Problem description: Search the entries for the word "Open". Copy each line in which it is found.

Exercise data:
◆ ◆ ◆

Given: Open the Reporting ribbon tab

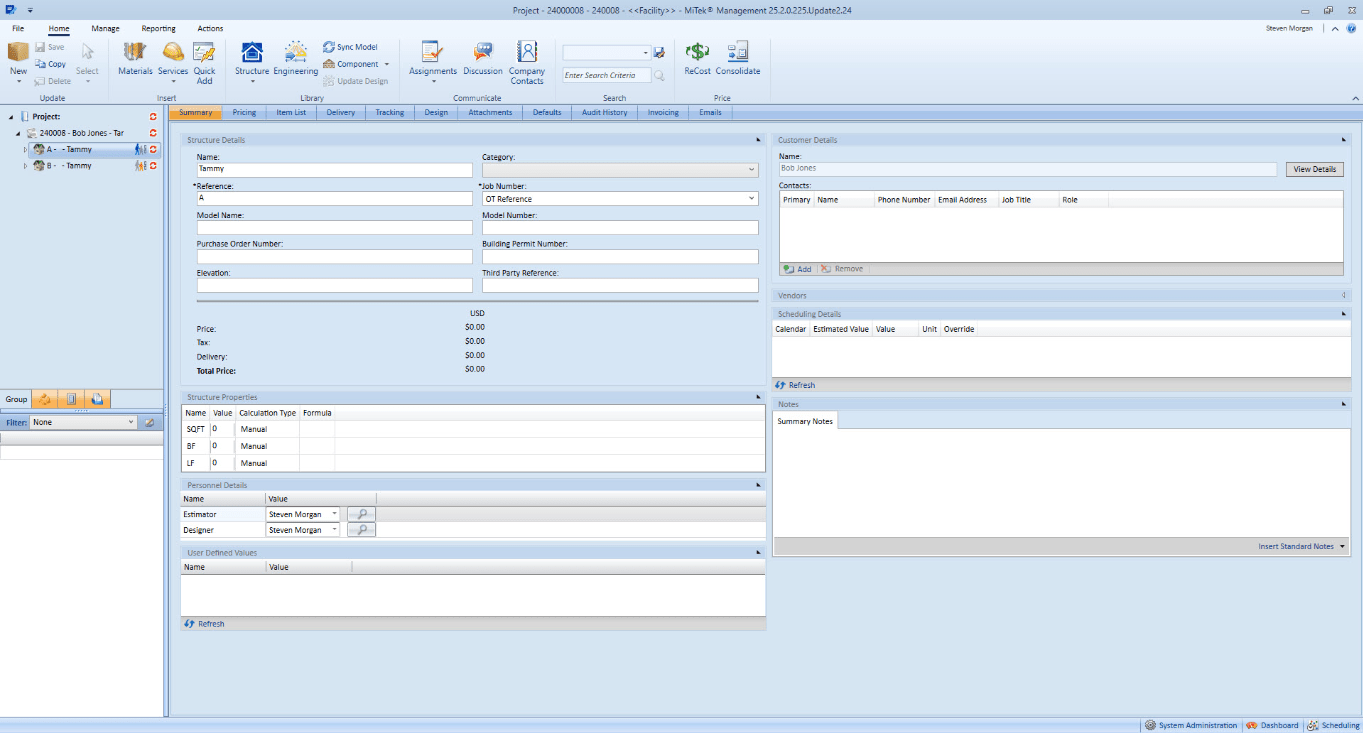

◆ ◆ ◆

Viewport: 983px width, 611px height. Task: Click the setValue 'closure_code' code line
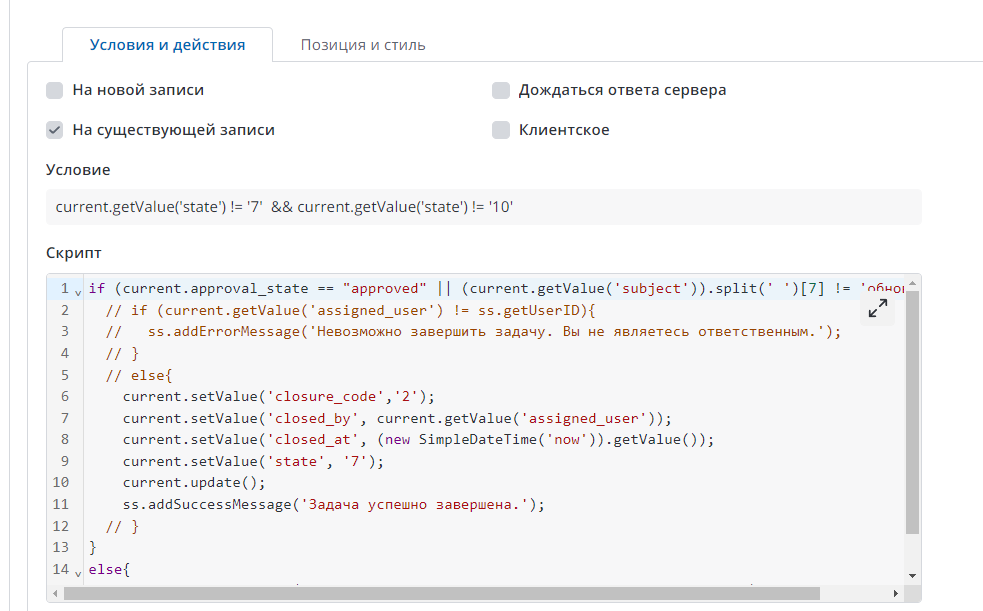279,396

◆ ◆ ◆

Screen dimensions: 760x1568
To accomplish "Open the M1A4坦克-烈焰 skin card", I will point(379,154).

◆ ◆ ◆

Response area:
Given: Open the Reporting ribbon tab
To accomplish "Open the M1A4坦克-烈焰 skin card", I will point(379,154).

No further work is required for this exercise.